Pubblicazione legale:
REVOCA DELLA DETENZIONE DOMICILIARE
COME SI DETERMINA LA PENA ESPIATA
Differenze con l'affidamento in prova
Le misure alternative alla detenzione rivestono nel nostro ordinamento penitenziario un'importanza determinante, sia per assicurare l'osservanza del precetto costituzionale della funzione rieducativa della pena, sia per motivi di “politica” della gestione dell'universo carcerario.
Il sistema, per quanto abbastanza coerente, si presta, però, a delle discrasie che possono causare del contenzioso inutile.
Il caso è abbastanza semplice.
L'assistito, giovane tossicodipendente, viene messo a scontare un modesto residuo di pena in regime di detenzione domiciliare ed ha la facoltà di recarsi al SERT territorialmente competente per ricevere il trattamento metadonico.
Nel corso di una di queste uscite autorizzate il giovane pensa bene di commettere un furto che si trasforma in una rapina impropria con arresto in flagranza.
Il Magistrato di Sorveglianza, dapprima, sospende la misura della detenzione domiciliare e il Tribunale di Sorveglianza provvede alla revoca.
Fin qui nulla di strano, sarebbe stato, invero, che non fosse andata così.
Il problema nasce con l'ordinanza del Tribunale di Sorveglianza che, oltre a revocare la misura della detenzione domiciliare dichiara che considerava correttamente espiata la pena non fino al giorno dell'arresto, ma solo per un periodo antecedente, così di fatto protraendo la durata della pena di circa sei mesi.

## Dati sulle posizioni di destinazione
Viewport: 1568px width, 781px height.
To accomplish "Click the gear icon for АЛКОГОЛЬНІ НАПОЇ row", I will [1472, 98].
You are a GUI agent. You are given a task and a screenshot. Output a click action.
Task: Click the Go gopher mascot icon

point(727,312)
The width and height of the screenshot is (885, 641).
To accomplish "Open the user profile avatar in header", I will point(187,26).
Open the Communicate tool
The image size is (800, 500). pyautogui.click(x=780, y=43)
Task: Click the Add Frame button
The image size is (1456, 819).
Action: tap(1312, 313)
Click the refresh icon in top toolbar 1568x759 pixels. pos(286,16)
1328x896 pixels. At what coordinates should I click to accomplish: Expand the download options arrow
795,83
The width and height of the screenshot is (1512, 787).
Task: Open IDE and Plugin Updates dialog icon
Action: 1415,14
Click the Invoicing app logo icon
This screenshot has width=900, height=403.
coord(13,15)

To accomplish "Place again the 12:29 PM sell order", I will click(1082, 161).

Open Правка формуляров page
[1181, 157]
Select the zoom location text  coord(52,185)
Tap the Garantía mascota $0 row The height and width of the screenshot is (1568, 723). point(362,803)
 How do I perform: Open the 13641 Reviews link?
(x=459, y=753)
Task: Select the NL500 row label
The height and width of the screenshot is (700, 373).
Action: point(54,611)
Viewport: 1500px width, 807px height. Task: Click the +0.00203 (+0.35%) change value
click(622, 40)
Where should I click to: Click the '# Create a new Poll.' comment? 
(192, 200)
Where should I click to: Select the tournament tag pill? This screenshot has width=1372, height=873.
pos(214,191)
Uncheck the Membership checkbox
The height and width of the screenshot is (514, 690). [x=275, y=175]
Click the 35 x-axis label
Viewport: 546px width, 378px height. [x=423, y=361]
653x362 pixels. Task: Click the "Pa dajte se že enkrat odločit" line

## Dettagli del problema
Trascrivi senza alcuna modifica il passo dell'articolo sulla revoca della detenzione domiciliare che va da "Il caso è abbastanza" fino a "il trattamento metadonico.".

## Risultato finale
Il caso è abbastanza semplice.
L'assistito, giovane tossicodipendente, viene messo a scontare un modesto residuo di pena in regime di detenzione domiciliare ed ha la facoltà di recarsi al SERT territorialmente competente per ricevere il trattamento metadonico.